* [ACTION ITEM] Could you return all of the data exactly as given?

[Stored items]
──────────────────────────────

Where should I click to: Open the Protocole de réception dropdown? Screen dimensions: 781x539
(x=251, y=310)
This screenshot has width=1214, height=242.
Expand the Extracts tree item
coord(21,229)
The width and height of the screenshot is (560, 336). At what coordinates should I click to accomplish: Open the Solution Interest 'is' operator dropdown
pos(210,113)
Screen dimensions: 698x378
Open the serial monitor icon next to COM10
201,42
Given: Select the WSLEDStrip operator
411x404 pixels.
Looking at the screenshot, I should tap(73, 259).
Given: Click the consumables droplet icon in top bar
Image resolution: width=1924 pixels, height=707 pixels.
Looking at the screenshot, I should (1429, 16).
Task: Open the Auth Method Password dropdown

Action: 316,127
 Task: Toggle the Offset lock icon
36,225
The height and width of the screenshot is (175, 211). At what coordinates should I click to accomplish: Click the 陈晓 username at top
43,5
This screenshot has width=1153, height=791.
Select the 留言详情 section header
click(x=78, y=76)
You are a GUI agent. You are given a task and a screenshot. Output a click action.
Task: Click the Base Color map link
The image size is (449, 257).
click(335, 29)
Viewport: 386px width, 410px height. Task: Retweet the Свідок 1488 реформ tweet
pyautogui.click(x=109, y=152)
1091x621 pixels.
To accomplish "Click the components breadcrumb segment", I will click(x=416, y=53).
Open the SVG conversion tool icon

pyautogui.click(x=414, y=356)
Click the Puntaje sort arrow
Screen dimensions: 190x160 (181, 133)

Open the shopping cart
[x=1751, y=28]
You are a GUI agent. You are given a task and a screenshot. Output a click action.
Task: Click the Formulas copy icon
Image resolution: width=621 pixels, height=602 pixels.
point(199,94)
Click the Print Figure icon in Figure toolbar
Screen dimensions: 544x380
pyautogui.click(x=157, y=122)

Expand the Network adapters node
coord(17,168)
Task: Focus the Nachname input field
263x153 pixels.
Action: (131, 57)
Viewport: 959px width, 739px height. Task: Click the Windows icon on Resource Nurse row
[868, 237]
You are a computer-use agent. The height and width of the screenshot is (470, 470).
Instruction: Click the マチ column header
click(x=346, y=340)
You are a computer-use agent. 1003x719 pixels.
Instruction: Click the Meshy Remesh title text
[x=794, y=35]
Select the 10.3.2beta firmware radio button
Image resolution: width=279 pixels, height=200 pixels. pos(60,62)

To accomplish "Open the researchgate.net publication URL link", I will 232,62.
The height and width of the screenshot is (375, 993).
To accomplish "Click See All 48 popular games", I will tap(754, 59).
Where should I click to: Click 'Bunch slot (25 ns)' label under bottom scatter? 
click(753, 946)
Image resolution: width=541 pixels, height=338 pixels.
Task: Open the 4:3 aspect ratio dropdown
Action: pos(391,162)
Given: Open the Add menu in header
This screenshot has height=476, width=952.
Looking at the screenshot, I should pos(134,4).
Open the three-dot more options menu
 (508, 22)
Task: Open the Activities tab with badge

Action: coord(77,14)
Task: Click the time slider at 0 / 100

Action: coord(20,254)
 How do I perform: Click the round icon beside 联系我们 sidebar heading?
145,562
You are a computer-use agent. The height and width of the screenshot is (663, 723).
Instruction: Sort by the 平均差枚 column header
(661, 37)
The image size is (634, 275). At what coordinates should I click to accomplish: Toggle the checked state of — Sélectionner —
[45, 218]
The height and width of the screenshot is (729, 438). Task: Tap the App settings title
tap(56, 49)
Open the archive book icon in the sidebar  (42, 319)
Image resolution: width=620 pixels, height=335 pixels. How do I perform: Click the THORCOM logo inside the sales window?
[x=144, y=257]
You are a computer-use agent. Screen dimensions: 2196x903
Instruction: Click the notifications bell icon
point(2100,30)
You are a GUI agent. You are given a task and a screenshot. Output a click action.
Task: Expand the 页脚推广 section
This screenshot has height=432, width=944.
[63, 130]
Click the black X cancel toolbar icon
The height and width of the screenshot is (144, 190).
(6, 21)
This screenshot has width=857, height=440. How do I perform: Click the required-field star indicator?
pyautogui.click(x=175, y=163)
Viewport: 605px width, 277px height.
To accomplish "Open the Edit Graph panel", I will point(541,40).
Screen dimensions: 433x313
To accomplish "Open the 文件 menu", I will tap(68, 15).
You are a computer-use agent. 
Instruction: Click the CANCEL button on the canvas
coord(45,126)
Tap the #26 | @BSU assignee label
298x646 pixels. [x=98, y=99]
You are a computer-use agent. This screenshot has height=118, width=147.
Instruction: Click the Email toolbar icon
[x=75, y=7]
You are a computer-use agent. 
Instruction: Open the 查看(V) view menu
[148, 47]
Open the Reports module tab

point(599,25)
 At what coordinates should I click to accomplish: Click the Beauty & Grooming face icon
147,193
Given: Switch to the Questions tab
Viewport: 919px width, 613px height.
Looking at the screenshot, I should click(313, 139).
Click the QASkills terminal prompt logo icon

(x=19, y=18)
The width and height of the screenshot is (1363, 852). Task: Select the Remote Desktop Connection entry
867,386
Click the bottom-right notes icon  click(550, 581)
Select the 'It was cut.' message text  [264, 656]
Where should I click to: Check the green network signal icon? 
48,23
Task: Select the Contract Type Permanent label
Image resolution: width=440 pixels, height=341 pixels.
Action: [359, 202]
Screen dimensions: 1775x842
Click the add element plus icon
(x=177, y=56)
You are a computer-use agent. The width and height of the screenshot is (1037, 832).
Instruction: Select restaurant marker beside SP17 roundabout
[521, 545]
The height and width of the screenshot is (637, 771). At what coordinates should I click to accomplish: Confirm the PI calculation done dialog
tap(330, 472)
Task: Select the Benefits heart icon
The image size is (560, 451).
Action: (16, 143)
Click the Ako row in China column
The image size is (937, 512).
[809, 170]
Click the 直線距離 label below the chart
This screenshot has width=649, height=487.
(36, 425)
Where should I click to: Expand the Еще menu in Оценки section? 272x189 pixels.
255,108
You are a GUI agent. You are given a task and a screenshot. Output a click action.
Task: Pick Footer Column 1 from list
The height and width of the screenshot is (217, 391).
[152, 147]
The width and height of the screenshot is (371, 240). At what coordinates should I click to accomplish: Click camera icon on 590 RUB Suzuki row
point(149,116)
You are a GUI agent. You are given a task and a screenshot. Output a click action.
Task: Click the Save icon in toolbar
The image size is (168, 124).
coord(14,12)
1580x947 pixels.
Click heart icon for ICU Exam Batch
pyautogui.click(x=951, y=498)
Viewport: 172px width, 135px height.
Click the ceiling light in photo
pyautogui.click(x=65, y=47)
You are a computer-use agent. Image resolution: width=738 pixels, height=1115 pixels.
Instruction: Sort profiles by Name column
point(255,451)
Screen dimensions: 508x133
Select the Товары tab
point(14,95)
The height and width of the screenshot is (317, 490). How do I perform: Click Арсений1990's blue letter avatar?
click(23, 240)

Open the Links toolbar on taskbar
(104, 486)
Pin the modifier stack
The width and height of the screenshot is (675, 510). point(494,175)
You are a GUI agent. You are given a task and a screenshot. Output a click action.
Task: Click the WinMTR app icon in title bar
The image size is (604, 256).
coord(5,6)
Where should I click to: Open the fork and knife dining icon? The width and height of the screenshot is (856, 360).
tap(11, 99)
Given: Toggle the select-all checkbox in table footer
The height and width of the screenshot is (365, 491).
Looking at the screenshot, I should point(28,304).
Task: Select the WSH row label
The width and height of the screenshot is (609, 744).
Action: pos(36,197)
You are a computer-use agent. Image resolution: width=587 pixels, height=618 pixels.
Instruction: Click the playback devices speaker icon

──────────────────────────────

* [OUTPUT OF THE TASK]
Where should I click to: Open the Protocole de réception dropdown? Screen dimensions: 781x539
(x=251, y=310)
This screenshot has width=1214, height=242.
Expand the Extracts tree item
coord(21,229)
The width and height of the screenshot is (560, 336). At what coordinates should I click to accomplish: Open the Solution Interest 'is' operator dropdown
pos(210,113)
Screen dimensions: 698x378
Open the serial monitor icon next to COM10
201,42
Given: Select the WSLEDStrip operator
411x404 pixels.
Looking at the screenshot, I should tap(73, 259).
Given: Click the consumables droplet icon in top bar
Image resolution: width=1924 pixels, height=707 pixels.
Looking at the screenshot, I should (1429, 16).
Task: Open the Auth Method Password dropdown

Action: 316,127
 Task: Toggle the Offset lock icon
36,225
The height and width of the screenshot is (175, 211). At what coordinates should I click to accomplish: Click the 陈晓 username at top
43,5
This screenshot has width=1153, height=791.
Select the 留言详情 section header
click(x=78, y=76)
You are a GUI agent. You are given a task and a screenshot. Output a click action.
Task: Click the Base Color map link
The image size is (449, 257).
click(335, 29)
Viewport: 386px width, 410px height. Task: Retweet the Свідок 1488 реформ tweet
pyautogui.click(x=109, y=152)
1091x621 pixels.
To accomplish "Click the components breadcrumb segment", I will click(x=416, y=53).
Open the SVG conversion tool icon

pyautogui.click(x=414, y=356)
Click the Puntaje sort arrow
Screen dimensions: 190x160 (181, 133)

Open the shopping cart
[x=1751, y=28]
You are a GUI agent. You are given a task and a screenshot. Output a click action.
Task: Click the Formulas copy icon
Image resolution: width=621 pixels, height=602 pixels.
point(199,94)
Click the Print Figure icon in Figure toolbar
Screen dimensions: 544x380
pyautogui.click(x=157, y=122)

Expand the Network adapters node
coord(17,168)
Task: Focus the Nachname input field
263x153 pixels.
Action: (131, 57)
Viewport: 959px width, 739px height. Task: Click the Windows icon on Resource Nurse row
[868, 237]
You are a computer-use agent. The height and width of the screenshot is (470, 470).
Instruction: Click the マチ column header
click(x=346, y=340)
You are a computer-use agent. 1003x719 pixels.
Instruction: Click the Meshy Remesh title text
[x=794, y=35]
Select the 10.3.2beta firmware radio button
Image resolution: width=279 pixels, height=200 pixels. pos(60,62)

To accomplish "Open the researchgate.net publication URL link", I will 232,62.
The height and width of the screenshot is (375, 993).
To accomplish "Click See All 48 popular games", I will tap(754, 59).
Where should I click to: Click 'Bunch slot (25 ns)' label under bottom scatter? 
click(753, 946)
Image resolution: width=541 pixels, height=338 pixels.
Task: Open the 4:3 aspect ratio dropdown
Action: pos(391,162)
Given: Open the Add menu in header
This screenshot has height=476, width=952.
Looking at the screenshot, I should pos(134,4).
Open the three-dot more options menu
 (508, 22)
Task: Open the Activities tab with badge

Action: coord(77,14)
Task: Click the time slider at 0 / 100

Action: coord(20,254)
 How do I perform: Click the round icon beside 联系我们 sidebar heading?
145,562
You are a computer-use agent. The height and width of the screenshot is (663, 723).
Instruction: Sort by the 平均差枚 column header
(661, 37)
The image size is (634, 275). At what coordinates should I click to accomplish: Toggle the checked state of — Sélectionner —
[45, 218]
The height and width of the screenshot is (729, 438). Task: Tap the App settings title
tap(56, 49)
Open the archive book icon in the sidebar  (42, 319)
Image resolution: width=620 pixels, height=335 pixels. How do I perform: Click the THORCOM logo inside the sales window?
[x=144, y=257]
You are a computer-use agent. Screen dimensions: 2196x903
Instruction: Click the notifications bell icon
point(2100,30)
You are a GUI agent. You are given a task and a screenshot. Output a click action.
Task: Expand the 页脚推广 section
This screenshot has height=432, width=944.
[63, 130]
Click the black X cancel toolbar icon
The height and width of the screenshot is (144, 190).
(6, 21)
This screenshot has width=857, height=440. How do I perform: Click the required-field star indicator?
pyautogui.click(x=175, y=163)
Viewport: 605px width, 277px height.
To accomplish "Open the Edit Graph panel", I will point(541,40).
Screen dimensions: 433x313
To accomplish "Open the 文件 menu", I will tap(68, 15).
You are a computer-use agent. 
Instruction: Click the CANCEL button on the canvas
coord(45,126)
Tap the #26 | @BSU assignee label
298x646 pixels. [x=98, y=99]
You are a computer-use agent. This screenshot has height=118, width=147.
Instruction: Click the Email toolbar icon
[x=75, y=7]
You are a computer-use agent. 
Instruction: Open the 查看(V) view menu
[148, 47]
Open the Reports module tab

point(599,25)
 At what coordinates should I click to accomplish: Click the Beauty & Grooming face icon
147,193
Given: Switch to the Questions tab
Viewport: 919px width, 613px height.
Looking at the screenshot, I should click(313, 139).
Click the QASkills terminal prompt logo icon

(x=19, y=18)
The width and height of the screenshot is (1363, 852). Task: Select the Remote Desktop Connection entry
867,386
Click the bottom-right notes icon  click(550, 581)
Select the 'It was cut.' message text  [264, 656]
Where should I click to: Check the green network signal icon? 
48,23
Task: Select the Contract Type Permanent label
Image resolution: width=440 pixels, height=341 pixels.
Action: [359, 202]
Screen dimensions: 1775x842
Click the add element plus icon
(x=177, y=56)
You are a computer-use agent. The width and height of the screenshot is (1037, 832).
Instruction: Select restaurant marker beside SP17 roundabout
[521, 545]
The height and width of the screenshot is (637, 771). At what coordinates should I click to accomplish: Confirm the PI calculation done dialog
tap(330, 472)
Task: Select the Benefits heart icon
The image size is (560, 451).
Action: (16, 143)
Click the Ako row in China column
The image size is (937, 512).
[809, 170]
Click the 直線距離 label below the chart
This screenshot has width=649, height=487.
(36, 425)
Where should I click to: Expand the Еще menu in Оценки section? 272x189 pixels.
255,108
You are a GUI agent. You are given a task and a screenshot. Output a click action.
Task: Pick Footer Column 1 from list
The height and width of the screenshot is (217, 391).
[152, 147]
The width and height of the screenshot is (371, 240). At what coordinates should I click to accomplish: Click camera icon on 590 RUB Suzuki row
point(149,116)
You are a GUI agent. You are given a task and a screenshot. Output a click action.
Task: Click the Save icon in toolbar
The image size is (168, 124).
coord(14,12)
1580x947 pixels.
Click heart icon for ICU Exam Batch
pyautogui.click(x=951, y=498)
Viewport: 172px width, 135px height.
Click the ceiling light in photo
pyautogui.click(x=65, y=47)
You are a computer-use agent. Image resolution: width=738 pixels, height=1115 pixels.
Instruction: Sort profiles by Name column
point(255,451)
Screen dimensions: 508x133
Select the Товары tab
point(14,95)
The height and width of the screenshot is (317, 490). How do I perform: Click Арсений1990's blue letter avatar?
click(23, 240)

Open the Links toolbar on taskbar
(104, 486)
Pin the modifier stack
The width and height of the screenshot is (675, 510). point(494,175)
You are a GUI agent. You are given a task and a screenshot. Output a click action.
Task: Click the WinMTR app icon in title bar
The image size is (604, 256).
coord(5,6)
Where should I click to: Open the fork and knife dining icon? The width and height of the screenshot is (856, 360).
tap(11, 99)
Given: Toggle the select-all checkbox in table footer
The height and width of the screenshot is (365, 491).
Looking at the screenshot, I should point(28,304).
Task: Select the WSH row label
The width and height of the screenshot is (609, 744).
Action: pos(36,197)
You are a computer-use agent. Image resolution: width=587 pixels, height=618 pixels.
Instruction: Click the playback devices speaker icon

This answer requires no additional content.